SELECTED EXCERPT =>

The FAIMA said that the move ought not to be made in haste, without proper standardisation and planning.

Harping on Hindi translation as the means of cultural emancipation was a mistake, it said.

The medical education sector needs a push towards research and innovation of the highest level rather than a deep dive into cultural chauvinism, it added.

The association also said that the reckless move to push towards Hindi as a medium in every sphere would harm the national interest in the long run.

“I am not against the move of translating books into Hindi; it will help many students. But, we have to look at today’s scenario where every subject is in English. It will be difficult for teachers as well as students to accommodate Hindi,” Telangana Junior Doctors Association President Dr Karthik Nagula, who is also a member of FAIMA, told South First.

Post-MBBS study is in English

“It will be challenging for professors. Students have to do further study and research after MBBS, and that will be in English. Also, they would be expected to communicate with doctors around the globe in English. But, we cannot generalise any opinion. Everyone has their own struggle in learning and understanding language,” he added.

GIVEN INFORMATION =>
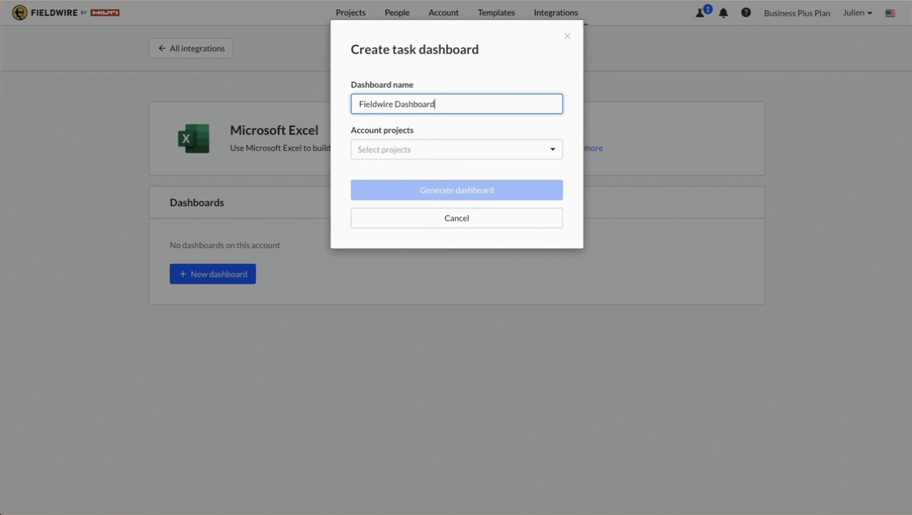
Task: Close the Create task dashboard dialog
Action: (x=567, y=36)
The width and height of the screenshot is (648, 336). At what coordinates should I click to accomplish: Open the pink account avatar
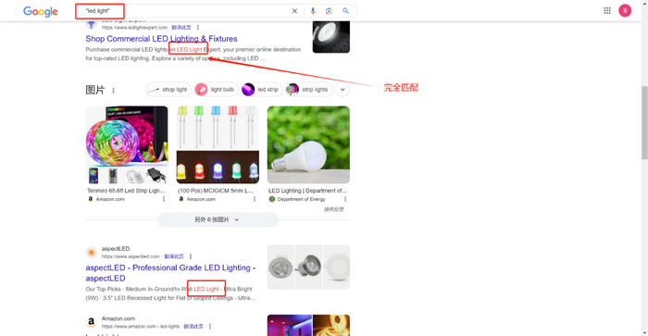625,11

PROBLEM DESCRIPTION =>
List every organization the text on Hindi-medium medical education names.

ANSWER BOX =>
FAIMA, the Telangana Junior Doctors Association, South First